C'est un roman noir assez complexe dans sa construction mais qui nous offre de beaux portraits psychologiques. Le fait que le lecteur doive interpréter à sa façon pas mal de non-dits ou de silence, ou de phrases qui ne vont pas jusqu'au bout, peut cependant perturber certains lecteurs, car ce n'est pas une lecture facile.
J'ai aimé que l'auteur nous laisse une marge personnelle d'interprétation, car on élabore des hypothèses, on cherche à comprendre pourquoi l'auteur nous met sur telle ou telle piste, nous donne telle ou telle info et puis nous laisse en plan. Le suspense monte en puissance, et à la fin tout ce qu'on n'avait pas compris sera révélé.
L'auteur a écrit une quinzaine de romans et a obtenu plusieurs prix. Ses romans sortent tous de l'ordinaire car il aime parler de la société et des gens avant tout. Il a une sensibilité à fleur de peau, une écriture toute en finesse, et sait nous émouvoir tout en ne cachant rien de la réalité sociale ou politique de l'Italie.
Bravo à la traductrice, Nathalie Bauer, d'avoir su préserver tout cela.
Sur ce blog, je vous ai présenté deux des trois romans appartenant à une trilogie "historique" qui se déroule en Sardaigne, mais il faut noter que les romans peuvent se lire séparément.
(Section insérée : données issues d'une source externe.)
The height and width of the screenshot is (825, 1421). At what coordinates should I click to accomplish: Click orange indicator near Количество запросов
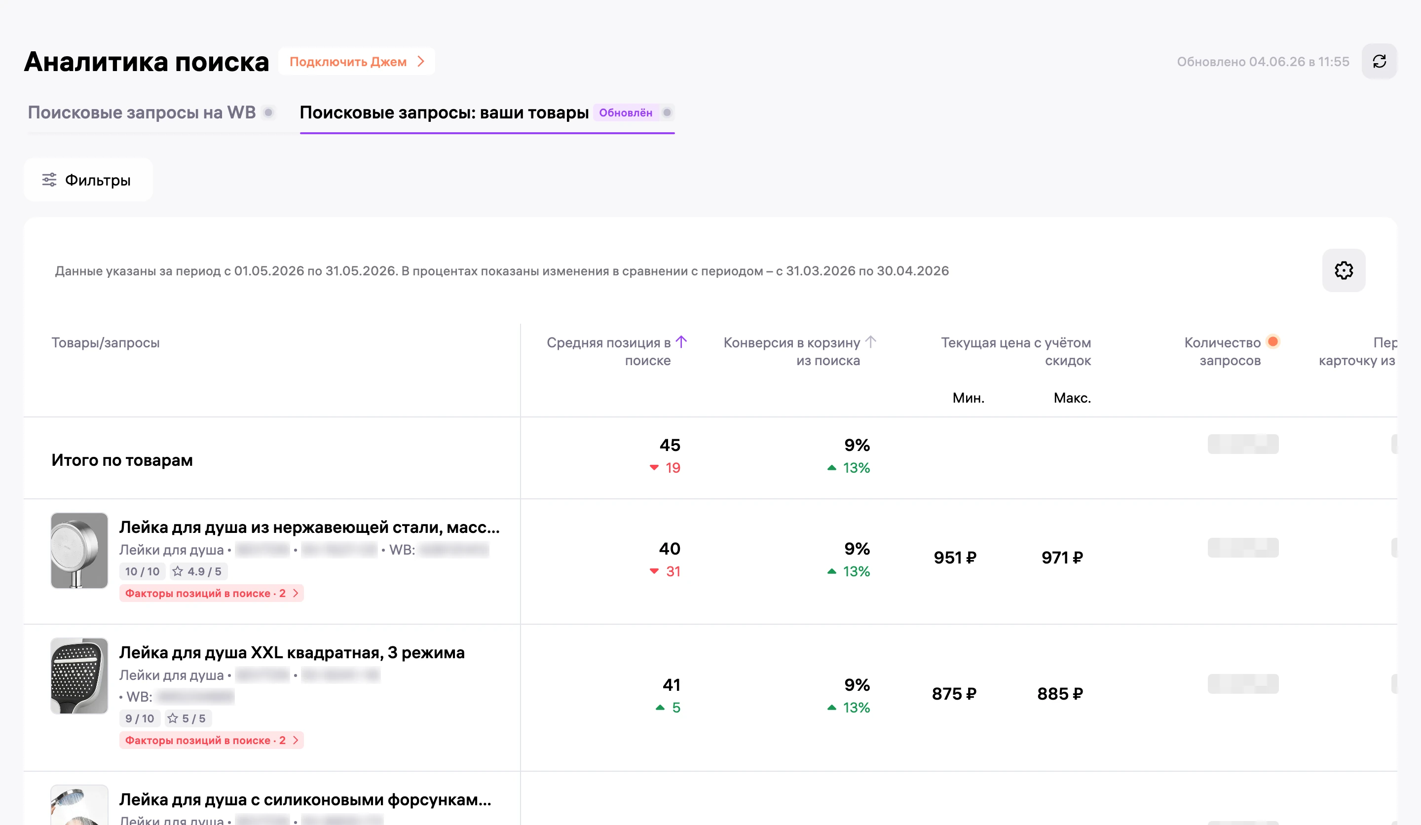(x=1273, y=341)
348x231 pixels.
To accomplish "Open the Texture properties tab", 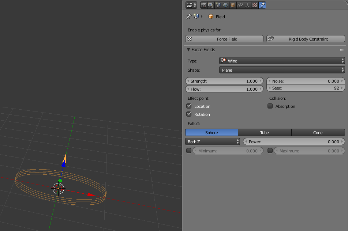I will (x=255, y=5).
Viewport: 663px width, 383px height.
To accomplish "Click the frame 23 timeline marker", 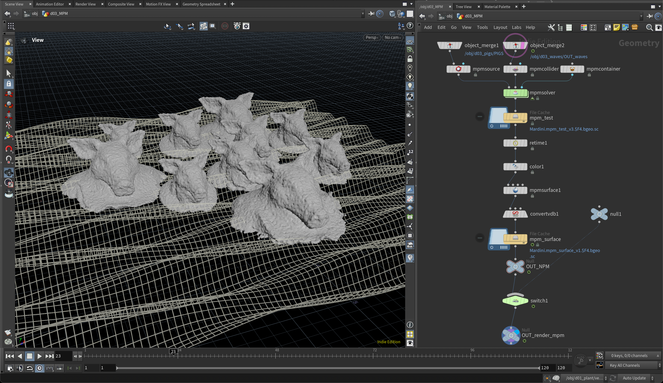I will pyautogui.click(x=173, y=352).
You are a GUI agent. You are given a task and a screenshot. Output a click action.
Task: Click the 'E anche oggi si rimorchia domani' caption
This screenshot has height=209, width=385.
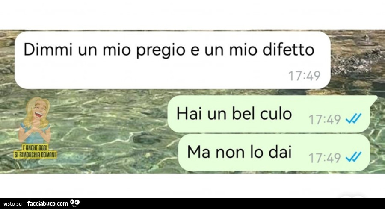tap(35, 152)
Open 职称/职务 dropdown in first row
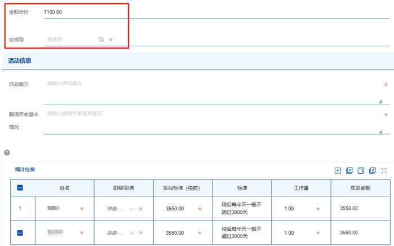This screenshot has height=246, width=394. tap(131, 209)
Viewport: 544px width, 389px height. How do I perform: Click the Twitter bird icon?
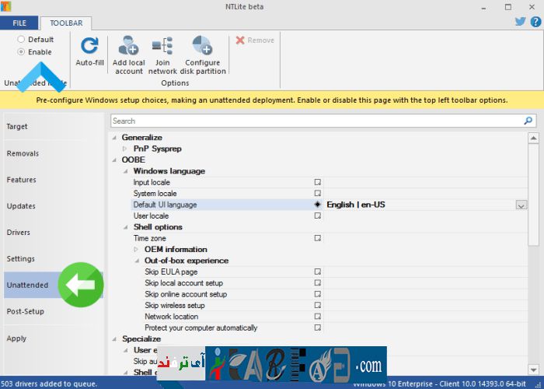(520, 22)
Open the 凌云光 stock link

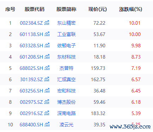pos(66,125)
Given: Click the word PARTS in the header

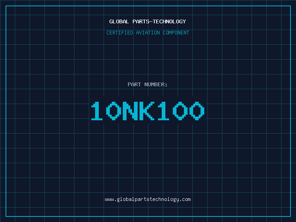Looking at the screenshot, I should pos(141,21).
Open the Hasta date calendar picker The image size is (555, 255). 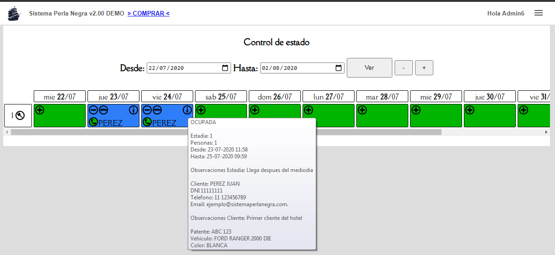[x=339, y=68]
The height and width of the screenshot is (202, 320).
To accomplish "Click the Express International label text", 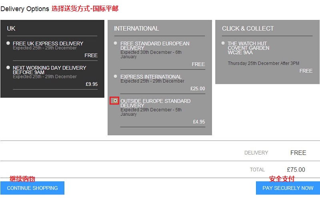I will pyautogui.click(x=151, y=77).
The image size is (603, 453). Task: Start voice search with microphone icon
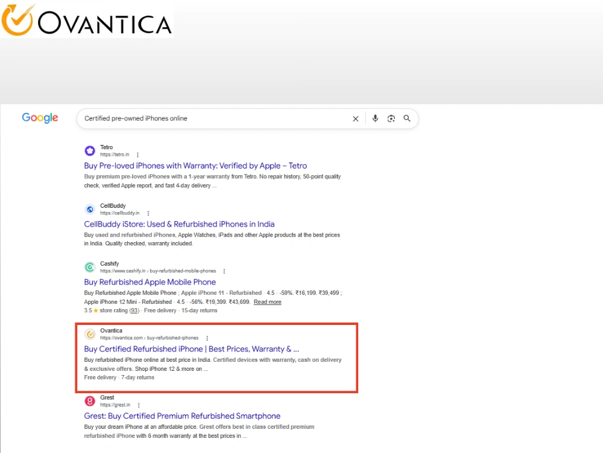click(375, 118)
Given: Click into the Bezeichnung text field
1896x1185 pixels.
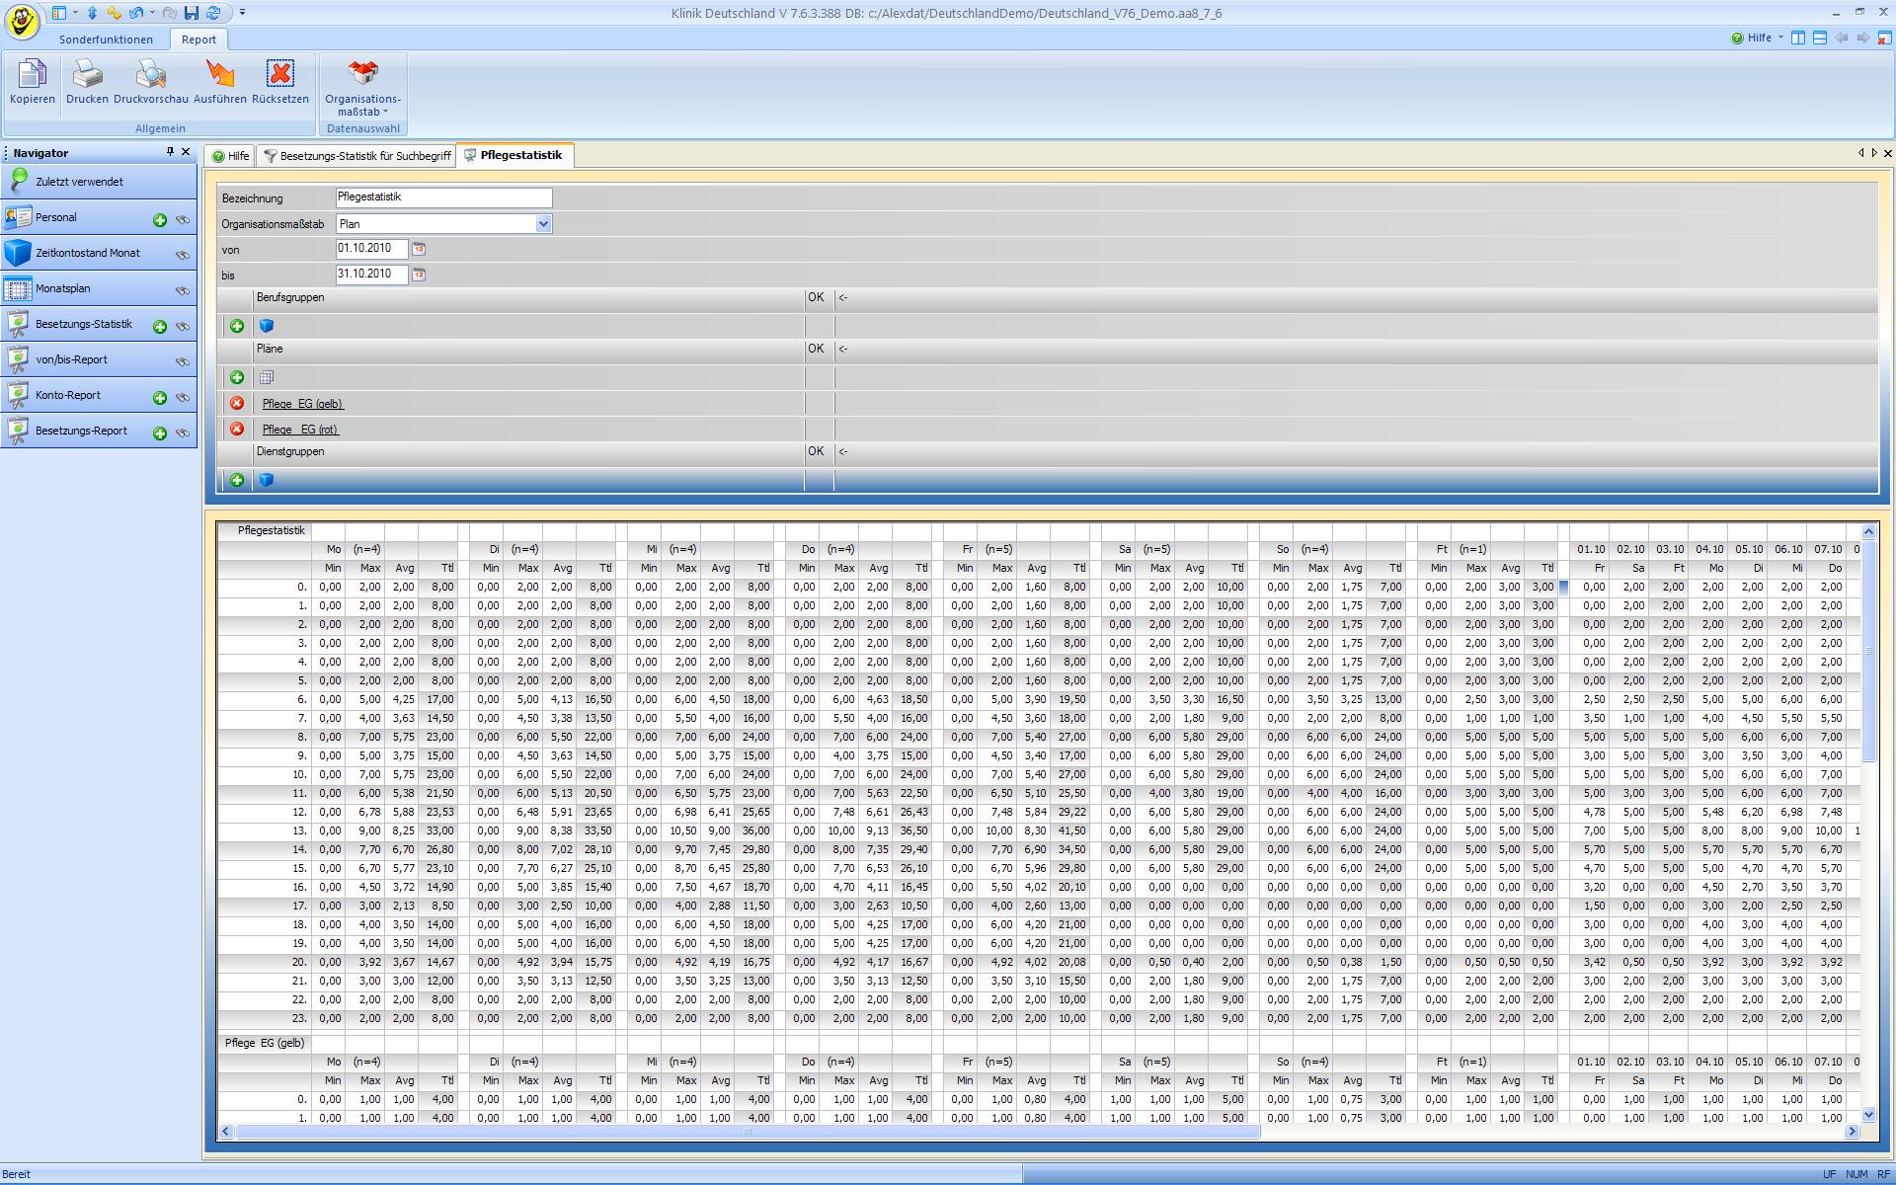Looking at the screenshot, I should tap(443, 198).
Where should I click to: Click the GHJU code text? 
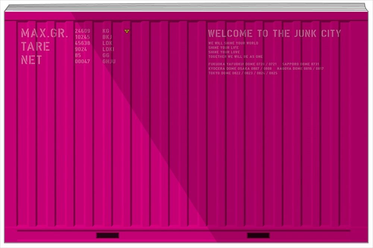[x=109, y=61]
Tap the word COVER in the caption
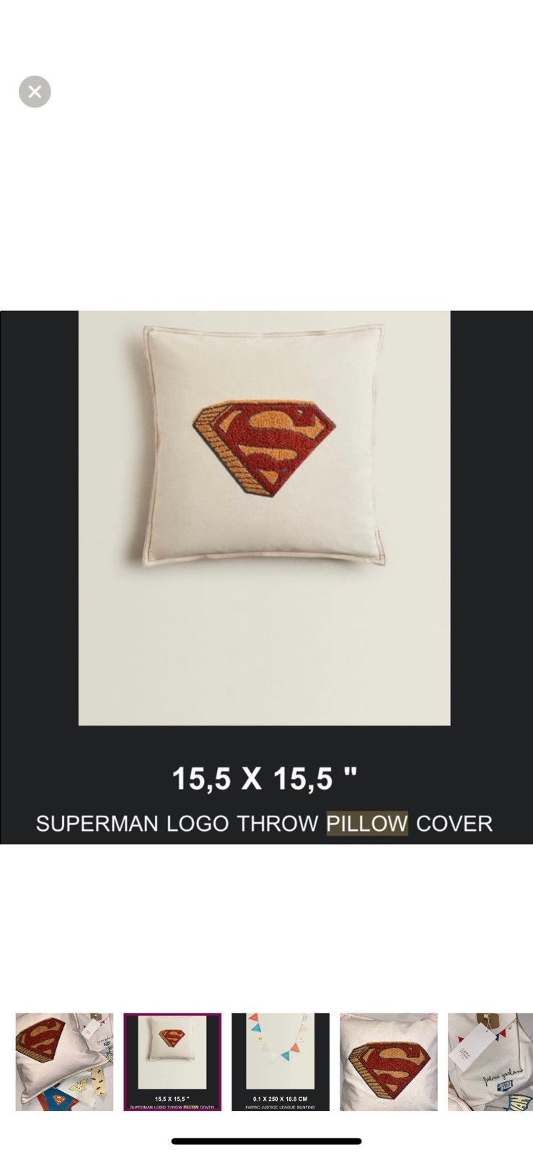The height and width of the screenshot is (1155, 533). coord(454,823)
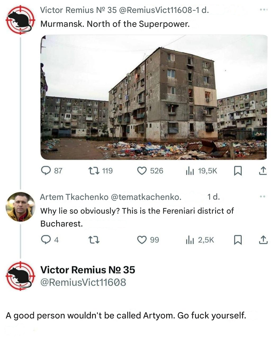
Task: Bookmark Artem Tkachenko's reply
Action: click(238, 240)
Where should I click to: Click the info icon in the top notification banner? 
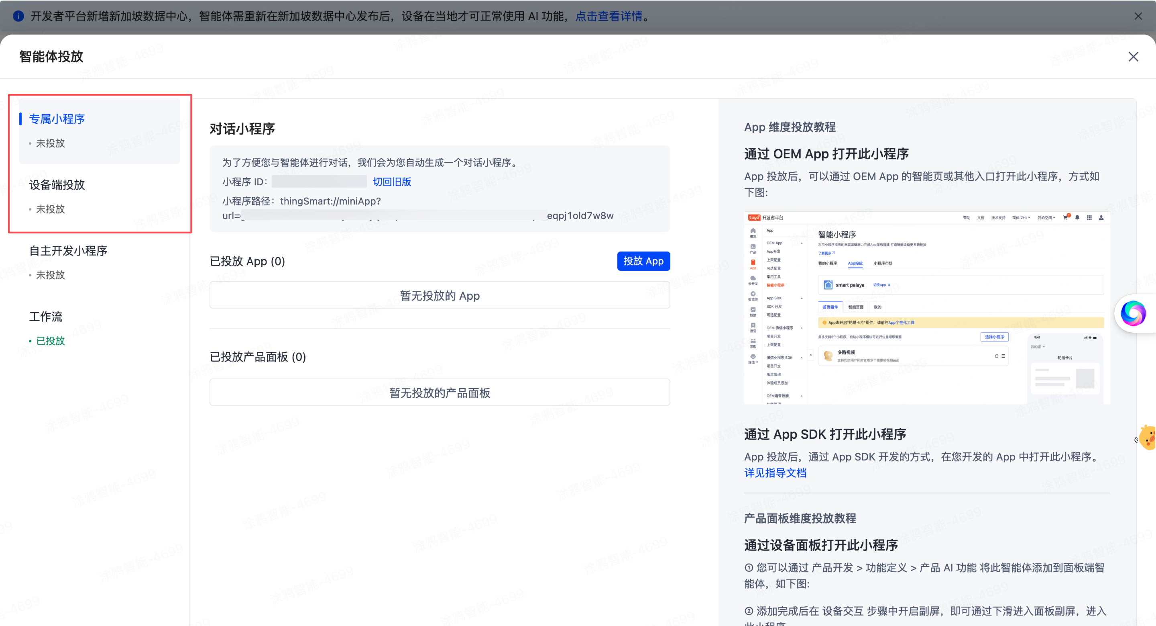(x=18, y=16)
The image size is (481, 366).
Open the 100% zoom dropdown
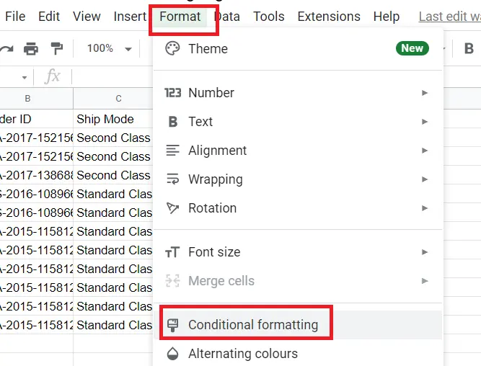pos(109,48)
Il me reste à lire "C'est à toi" qui se situe entre les deux titres suivants.
J'ai découvert dans un ancien carnet qu'en fait j'avais découvert cet auteur avec "Shéol" paru en 1997 et "Sempre caro" paru en 1999, deux romans qu'il me faudrait relire à présent car je serais bien en peine de vous en parler.
Bon week-end à tous !
Il aurait pu hasarder que certains adultes ne méritent pas la charge qu'on leur a confiée et que les enfants dissimulent parfois leur être véritable pour s'adapter aux attentes de ceux qui devraient leur apprendre à s'exprimer librement. Mais cette théorie n'aurait pas convenu à son cas : sa mère l'avait adoré au point de considérer son moindre souffle, comme un bien précieux.
...l'amour n'est pas un vol, mais un don.